SUPPLIED RECORDS: Begin

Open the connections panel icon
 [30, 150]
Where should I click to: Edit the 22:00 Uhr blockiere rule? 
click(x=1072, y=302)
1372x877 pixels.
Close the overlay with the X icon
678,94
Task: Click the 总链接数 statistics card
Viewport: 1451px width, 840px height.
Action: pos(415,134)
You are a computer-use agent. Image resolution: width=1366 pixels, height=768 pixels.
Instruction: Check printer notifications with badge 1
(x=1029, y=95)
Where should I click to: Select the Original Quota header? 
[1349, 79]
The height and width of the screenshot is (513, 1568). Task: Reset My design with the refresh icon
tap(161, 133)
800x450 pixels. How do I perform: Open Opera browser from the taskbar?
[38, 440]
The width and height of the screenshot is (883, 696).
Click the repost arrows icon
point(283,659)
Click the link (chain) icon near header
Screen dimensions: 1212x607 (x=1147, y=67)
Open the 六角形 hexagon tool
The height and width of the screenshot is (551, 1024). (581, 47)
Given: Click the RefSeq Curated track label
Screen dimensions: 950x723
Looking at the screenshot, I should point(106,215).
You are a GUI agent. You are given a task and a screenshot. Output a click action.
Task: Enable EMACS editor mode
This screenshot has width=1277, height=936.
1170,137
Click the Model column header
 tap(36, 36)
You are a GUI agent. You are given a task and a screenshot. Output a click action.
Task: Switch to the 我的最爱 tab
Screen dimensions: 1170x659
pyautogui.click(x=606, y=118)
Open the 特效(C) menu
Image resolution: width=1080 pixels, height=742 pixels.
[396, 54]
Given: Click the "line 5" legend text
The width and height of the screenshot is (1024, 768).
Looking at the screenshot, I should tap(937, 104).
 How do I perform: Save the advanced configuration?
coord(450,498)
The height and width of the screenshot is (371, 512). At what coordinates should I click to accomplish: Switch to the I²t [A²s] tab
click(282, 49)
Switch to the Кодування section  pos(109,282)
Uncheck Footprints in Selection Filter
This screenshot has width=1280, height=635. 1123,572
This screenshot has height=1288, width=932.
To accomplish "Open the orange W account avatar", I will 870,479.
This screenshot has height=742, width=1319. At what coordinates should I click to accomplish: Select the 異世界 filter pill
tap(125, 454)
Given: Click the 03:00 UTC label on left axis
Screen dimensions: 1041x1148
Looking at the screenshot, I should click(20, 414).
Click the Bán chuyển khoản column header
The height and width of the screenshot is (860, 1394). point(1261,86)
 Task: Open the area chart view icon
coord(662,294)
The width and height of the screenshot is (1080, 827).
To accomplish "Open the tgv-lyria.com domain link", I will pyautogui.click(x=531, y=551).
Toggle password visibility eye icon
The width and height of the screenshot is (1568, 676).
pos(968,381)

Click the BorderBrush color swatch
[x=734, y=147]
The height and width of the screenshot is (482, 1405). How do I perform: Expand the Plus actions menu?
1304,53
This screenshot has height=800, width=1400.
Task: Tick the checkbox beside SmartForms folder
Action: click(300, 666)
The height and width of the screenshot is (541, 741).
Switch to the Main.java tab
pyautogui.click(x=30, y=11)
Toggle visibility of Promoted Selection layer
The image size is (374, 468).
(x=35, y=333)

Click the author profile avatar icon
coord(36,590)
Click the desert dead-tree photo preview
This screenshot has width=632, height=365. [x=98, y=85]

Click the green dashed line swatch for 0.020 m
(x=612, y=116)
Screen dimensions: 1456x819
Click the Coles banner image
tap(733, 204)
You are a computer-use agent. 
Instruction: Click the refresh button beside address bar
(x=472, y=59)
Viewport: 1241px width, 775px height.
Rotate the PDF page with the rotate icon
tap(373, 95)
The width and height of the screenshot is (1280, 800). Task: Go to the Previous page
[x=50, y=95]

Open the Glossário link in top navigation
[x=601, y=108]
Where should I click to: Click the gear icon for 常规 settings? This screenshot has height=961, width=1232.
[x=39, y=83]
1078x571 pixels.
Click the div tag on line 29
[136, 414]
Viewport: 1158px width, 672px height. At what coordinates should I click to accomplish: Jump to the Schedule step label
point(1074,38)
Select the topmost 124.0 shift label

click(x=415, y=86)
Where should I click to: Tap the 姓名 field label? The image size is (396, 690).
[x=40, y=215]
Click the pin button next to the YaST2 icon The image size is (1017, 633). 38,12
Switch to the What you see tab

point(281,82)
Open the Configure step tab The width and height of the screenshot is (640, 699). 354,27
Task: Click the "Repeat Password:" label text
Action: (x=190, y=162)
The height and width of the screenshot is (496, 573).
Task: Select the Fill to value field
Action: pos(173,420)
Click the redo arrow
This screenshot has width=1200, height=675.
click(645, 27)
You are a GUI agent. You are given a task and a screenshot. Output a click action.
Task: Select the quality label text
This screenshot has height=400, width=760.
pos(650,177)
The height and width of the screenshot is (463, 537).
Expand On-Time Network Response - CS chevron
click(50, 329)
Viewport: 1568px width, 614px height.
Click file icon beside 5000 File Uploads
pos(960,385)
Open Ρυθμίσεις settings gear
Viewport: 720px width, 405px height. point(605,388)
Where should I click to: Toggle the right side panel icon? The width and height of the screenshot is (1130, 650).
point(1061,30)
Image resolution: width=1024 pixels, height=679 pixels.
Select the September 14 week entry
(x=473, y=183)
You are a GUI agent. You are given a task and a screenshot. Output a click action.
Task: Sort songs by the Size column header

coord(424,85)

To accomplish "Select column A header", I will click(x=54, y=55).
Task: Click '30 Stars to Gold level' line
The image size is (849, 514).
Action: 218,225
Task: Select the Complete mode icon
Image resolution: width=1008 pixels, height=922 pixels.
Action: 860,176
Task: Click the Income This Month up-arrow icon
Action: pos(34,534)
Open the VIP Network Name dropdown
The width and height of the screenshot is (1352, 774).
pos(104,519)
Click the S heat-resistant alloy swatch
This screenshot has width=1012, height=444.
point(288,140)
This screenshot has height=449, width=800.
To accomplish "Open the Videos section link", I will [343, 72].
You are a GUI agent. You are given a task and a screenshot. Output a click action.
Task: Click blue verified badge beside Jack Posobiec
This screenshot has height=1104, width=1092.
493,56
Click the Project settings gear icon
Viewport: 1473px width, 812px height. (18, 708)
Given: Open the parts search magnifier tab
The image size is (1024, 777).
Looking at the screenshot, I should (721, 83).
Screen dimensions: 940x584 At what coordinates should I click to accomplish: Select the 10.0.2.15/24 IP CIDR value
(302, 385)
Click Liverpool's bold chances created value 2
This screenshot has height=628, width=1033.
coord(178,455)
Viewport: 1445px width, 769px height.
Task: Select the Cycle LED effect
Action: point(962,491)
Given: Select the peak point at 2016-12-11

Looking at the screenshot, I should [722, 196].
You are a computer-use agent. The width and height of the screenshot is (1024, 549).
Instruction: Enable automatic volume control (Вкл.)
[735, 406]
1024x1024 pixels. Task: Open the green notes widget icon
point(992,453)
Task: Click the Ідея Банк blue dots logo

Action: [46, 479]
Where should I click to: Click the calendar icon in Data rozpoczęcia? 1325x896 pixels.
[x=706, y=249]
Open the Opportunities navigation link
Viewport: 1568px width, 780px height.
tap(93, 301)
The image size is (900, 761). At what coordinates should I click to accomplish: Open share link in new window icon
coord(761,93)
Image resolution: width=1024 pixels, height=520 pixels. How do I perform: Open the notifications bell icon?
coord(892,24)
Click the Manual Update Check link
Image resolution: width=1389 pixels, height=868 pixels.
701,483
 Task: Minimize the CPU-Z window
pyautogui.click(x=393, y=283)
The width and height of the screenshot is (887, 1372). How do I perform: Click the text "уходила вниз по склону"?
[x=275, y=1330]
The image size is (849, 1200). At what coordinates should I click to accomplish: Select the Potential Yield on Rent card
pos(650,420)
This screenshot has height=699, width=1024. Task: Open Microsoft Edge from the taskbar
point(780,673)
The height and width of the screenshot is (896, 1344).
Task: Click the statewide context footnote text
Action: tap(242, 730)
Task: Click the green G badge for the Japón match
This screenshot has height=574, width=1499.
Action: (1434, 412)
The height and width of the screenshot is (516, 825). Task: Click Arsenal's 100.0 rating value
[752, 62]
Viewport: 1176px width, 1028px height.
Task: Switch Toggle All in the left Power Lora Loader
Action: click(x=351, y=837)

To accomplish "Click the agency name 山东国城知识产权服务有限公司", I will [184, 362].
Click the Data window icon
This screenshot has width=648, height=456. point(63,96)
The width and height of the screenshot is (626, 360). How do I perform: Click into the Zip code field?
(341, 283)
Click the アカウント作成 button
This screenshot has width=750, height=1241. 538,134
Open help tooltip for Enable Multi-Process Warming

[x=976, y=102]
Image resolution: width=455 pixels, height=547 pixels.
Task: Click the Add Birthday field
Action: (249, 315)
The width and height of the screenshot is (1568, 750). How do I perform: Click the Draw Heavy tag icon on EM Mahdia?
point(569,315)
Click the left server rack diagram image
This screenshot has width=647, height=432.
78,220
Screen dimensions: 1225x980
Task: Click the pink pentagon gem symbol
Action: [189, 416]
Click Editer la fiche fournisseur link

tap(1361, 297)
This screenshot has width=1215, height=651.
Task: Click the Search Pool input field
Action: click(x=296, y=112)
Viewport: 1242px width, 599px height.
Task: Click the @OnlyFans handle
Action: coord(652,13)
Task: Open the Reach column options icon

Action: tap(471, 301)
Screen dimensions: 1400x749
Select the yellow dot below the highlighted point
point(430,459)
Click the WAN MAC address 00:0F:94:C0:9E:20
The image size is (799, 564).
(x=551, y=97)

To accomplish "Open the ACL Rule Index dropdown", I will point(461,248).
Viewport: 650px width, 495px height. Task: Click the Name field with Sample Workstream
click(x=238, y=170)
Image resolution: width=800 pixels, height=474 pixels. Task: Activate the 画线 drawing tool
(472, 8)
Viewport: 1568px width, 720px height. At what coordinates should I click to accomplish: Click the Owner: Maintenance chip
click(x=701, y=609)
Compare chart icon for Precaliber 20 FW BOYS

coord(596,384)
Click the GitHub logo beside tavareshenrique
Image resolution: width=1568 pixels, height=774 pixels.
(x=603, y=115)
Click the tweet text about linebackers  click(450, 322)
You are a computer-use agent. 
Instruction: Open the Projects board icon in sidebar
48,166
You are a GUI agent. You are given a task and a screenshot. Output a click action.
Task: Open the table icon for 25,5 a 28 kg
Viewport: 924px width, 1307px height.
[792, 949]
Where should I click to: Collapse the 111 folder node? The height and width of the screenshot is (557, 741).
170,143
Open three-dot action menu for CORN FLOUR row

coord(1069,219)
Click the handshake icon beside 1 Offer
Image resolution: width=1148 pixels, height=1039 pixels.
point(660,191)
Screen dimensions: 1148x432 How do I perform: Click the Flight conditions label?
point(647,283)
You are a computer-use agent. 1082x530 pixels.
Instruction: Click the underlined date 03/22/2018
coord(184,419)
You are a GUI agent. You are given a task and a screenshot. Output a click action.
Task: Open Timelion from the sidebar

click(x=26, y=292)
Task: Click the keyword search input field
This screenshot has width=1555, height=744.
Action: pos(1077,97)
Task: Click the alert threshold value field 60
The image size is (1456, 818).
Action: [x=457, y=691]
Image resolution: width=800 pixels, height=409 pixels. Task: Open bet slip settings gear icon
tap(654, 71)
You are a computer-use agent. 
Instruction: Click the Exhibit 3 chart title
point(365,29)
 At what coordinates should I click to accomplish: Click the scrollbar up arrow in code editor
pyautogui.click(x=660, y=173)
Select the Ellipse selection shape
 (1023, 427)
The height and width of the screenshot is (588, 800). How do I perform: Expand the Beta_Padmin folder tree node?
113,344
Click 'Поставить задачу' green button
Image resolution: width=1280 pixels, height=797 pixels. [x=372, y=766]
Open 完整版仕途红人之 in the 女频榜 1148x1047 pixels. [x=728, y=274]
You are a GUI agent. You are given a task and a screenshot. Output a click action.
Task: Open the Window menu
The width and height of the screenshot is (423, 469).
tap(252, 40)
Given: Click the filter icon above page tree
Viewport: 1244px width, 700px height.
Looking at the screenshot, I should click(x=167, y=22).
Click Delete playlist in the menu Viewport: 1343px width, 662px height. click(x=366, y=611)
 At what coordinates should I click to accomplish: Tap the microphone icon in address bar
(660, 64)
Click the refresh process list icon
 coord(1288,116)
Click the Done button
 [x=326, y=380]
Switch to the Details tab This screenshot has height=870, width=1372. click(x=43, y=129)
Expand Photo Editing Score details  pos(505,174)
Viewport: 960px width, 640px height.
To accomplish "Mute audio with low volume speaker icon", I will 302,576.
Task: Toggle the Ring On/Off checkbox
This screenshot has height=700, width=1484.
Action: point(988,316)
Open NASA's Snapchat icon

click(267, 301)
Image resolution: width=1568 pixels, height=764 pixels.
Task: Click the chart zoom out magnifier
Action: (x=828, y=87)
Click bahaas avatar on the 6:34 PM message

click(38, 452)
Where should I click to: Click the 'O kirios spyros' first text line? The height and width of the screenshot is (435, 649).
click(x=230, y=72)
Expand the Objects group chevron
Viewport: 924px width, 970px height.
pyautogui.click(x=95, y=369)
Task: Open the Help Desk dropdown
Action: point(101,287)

SUPPLIED RECORDS: End

▸ EXERCISE:
As the answer, set down only the lines from the data above between the one holding "Task: Click the keyword search input field" and the one holding "Click Delete playlist", inclusive, exactly as they read.

▸ RESPONSE TO THE EXERCISE:
Task: Click the keyword search input field
This screenshot has width=1555, height=744.
Action: pos(1077,97)
Task: Click the alert threshold value field 60
The image size is (1456, 818).
Action: [x=457, y=691]
Image resolution: width=800 pixels, height=409 pixels. Task: Open bet slip settings gear icon
tap(654, 71)
You are a computer-use agent. 
Instruction: Click the Exhibit 3 chart title
point(365,29)
 At what coordinates should I click to accomplish: Click the scrollbar up arrow in code editor
pyautogui.click(x=660, y=173)
Select the Ellipse selection shape
 (1023, 427)
The height and width of the screenshot is (588, 800). How do I perform: Expand the Beta_Padmin folder tree node?
113,344
Click 'Поставить задачу' green button
Image resolution: width=1280 pixels, height=797 pixels. [x=372, y=766]
Open 完整版仕途红人之 in the 女频榜 1148x1047 pixels. [x=728, y=274]
You are a GUI agent. You are given a task and a screenshot. Output a click action.
Task: Open the Window menu
The width and height of the screenshot is (423, 469).
tap(252, 40)
Given: Click the filter icon above page tree
Viewport: 1244px width, 700px height.
Looking at the screenshot, I should click(x=167, y=22).
Click Delete playlist in the menu Viewport: 1343px width, 662px height. click(x=366, y=611)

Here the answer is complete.